• WHAT IS REQUIRED:
Taking the line with "Task: Click the plus" as the first and the line with "This screenshot has width=1140, height=741." as the last, set down exactly every line in that range from the entries below, and no more.

[Opening THE DATA section]

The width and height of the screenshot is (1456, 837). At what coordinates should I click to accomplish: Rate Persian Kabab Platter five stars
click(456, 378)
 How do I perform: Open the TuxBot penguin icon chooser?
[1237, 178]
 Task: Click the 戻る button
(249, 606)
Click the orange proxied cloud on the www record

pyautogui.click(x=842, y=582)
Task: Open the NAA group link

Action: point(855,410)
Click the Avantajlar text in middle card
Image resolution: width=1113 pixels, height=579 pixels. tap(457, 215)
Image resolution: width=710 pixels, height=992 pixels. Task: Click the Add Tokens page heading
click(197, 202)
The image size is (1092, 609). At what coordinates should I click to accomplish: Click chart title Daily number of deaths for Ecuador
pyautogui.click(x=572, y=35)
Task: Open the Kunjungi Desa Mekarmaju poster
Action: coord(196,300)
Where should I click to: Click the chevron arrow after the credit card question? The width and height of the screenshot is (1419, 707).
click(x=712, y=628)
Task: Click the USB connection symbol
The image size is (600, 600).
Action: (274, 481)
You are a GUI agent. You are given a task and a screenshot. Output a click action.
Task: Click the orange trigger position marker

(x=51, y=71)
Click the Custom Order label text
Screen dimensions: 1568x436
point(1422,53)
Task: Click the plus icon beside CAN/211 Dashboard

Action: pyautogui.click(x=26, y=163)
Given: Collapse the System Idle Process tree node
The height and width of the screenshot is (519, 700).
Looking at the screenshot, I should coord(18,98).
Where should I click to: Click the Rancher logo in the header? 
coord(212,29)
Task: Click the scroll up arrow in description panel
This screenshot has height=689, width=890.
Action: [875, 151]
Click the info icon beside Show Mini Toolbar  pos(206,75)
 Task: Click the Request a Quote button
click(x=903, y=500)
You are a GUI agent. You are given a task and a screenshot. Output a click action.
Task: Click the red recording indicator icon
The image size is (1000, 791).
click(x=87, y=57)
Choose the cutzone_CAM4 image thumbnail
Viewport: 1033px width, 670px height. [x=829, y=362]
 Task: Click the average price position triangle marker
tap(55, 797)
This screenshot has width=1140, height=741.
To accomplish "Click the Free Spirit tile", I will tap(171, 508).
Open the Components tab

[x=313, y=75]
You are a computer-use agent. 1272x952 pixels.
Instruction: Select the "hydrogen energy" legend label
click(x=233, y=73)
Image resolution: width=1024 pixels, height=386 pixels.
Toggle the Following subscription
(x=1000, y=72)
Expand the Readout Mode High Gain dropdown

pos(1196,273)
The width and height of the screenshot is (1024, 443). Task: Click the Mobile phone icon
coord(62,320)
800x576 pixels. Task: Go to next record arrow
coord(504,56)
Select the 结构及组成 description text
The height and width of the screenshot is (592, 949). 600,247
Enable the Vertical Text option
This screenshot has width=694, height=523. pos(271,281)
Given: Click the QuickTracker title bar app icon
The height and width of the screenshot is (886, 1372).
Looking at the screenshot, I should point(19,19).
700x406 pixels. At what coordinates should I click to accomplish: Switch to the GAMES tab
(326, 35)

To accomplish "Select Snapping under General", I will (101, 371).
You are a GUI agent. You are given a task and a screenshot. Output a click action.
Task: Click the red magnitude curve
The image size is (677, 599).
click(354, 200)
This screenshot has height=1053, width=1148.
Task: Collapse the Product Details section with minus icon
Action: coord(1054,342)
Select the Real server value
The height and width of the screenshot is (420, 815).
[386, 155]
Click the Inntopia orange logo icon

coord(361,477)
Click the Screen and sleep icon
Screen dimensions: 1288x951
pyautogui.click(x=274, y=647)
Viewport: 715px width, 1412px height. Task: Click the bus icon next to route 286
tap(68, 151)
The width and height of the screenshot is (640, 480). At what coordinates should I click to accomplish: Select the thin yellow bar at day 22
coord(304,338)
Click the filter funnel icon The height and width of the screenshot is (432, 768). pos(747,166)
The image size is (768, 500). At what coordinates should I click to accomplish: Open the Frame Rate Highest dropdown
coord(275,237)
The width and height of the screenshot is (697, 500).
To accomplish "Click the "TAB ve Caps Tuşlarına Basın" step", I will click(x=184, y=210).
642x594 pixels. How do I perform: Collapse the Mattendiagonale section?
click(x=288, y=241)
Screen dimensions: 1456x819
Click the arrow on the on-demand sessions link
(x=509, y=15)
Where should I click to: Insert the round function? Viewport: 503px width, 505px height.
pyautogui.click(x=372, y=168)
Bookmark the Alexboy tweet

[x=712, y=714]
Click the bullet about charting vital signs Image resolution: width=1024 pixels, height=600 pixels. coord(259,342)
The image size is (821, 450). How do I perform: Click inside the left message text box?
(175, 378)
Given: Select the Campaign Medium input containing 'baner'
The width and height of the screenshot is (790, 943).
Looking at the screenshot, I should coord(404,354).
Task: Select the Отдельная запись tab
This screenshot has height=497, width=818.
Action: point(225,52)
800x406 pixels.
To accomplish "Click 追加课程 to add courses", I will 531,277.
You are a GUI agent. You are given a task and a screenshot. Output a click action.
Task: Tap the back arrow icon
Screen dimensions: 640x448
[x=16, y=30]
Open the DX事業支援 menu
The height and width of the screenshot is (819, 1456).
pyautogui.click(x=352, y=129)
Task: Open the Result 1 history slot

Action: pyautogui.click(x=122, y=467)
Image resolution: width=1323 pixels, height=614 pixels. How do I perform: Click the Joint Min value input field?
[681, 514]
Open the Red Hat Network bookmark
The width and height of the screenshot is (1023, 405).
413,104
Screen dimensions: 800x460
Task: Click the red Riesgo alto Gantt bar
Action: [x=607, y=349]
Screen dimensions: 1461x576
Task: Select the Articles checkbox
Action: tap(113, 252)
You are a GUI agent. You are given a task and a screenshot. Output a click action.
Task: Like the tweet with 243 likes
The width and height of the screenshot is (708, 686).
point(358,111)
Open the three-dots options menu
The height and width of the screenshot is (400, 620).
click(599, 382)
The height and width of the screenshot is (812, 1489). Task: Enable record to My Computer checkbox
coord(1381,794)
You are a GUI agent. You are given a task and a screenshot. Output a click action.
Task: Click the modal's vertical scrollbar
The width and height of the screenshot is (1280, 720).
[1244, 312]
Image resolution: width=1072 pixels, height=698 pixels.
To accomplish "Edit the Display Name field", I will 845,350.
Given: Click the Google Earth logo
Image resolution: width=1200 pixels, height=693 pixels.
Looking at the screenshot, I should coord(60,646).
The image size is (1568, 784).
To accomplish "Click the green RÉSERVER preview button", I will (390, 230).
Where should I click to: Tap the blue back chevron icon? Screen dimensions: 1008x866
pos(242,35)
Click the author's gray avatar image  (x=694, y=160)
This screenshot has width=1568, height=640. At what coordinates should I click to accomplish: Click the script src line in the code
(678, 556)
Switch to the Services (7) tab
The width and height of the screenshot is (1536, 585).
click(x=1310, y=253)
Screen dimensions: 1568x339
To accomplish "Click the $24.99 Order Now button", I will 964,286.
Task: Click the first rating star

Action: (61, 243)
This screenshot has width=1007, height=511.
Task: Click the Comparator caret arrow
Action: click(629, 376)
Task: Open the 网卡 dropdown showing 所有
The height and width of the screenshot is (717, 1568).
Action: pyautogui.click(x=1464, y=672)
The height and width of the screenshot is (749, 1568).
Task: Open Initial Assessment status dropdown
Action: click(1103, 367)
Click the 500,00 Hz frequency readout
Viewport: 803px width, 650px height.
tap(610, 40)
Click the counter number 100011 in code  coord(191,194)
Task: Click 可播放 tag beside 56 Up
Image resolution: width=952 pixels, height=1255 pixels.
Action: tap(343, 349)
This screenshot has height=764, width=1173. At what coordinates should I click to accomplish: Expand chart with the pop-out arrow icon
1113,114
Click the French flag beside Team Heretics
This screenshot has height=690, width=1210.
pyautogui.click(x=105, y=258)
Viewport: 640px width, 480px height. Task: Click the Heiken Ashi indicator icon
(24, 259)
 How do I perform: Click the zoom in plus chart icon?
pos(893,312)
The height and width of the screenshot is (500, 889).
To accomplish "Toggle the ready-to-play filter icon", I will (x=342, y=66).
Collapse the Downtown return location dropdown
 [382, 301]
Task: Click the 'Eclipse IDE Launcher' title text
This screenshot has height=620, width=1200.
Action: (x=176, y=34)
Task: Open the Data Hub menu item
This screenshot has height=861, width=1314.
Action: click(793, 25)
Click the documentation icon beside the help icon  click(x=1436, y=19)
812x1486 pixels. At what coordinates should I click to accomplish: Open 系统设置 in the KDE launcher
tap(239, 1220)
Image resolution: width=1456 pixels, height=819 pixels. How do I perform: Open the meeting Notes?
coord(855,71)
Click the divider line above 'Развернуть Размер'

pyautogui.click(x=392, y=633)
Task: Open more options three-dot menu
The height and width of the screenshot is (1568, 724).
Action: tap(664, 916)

[Closing THE DATA section]

• TASK OUTPUT:
Task: Click the plus icon beside CAN/211 Dashboard

Action: pyautogui.click(x=26, y=163)
Given: Collapse the System Idle Process tree node
The height and width of the screenshot is (519, 700).
Looking at the screenshot, I should coord(18,98).
Where should I click to: Click the Rancher logo in the header? 
coord(212,29)
Task: Click the scroll up arrow in description panel
This screenshot has height=689, width=890.
Action: [875, 151]
Click the info icon beside Show Mini Toolbar  pos(206,75)
 Task: Click the Request a Quote button
click(x=903, y=500)
You are a GUI agent. You are given a task and a screenshot. Output a click action.
Task: Click the red recording indicator icon
The image size is (1000, 791).
click(x=87, y=57)
Choose the cutzone_CAM4 image thumbnail
Viewport: 1033px width, 670px height. [x=829, y=362]
 Task: Click the average price position triangle marker
tap(55, 797)
This screenshot has width=1140, height=741.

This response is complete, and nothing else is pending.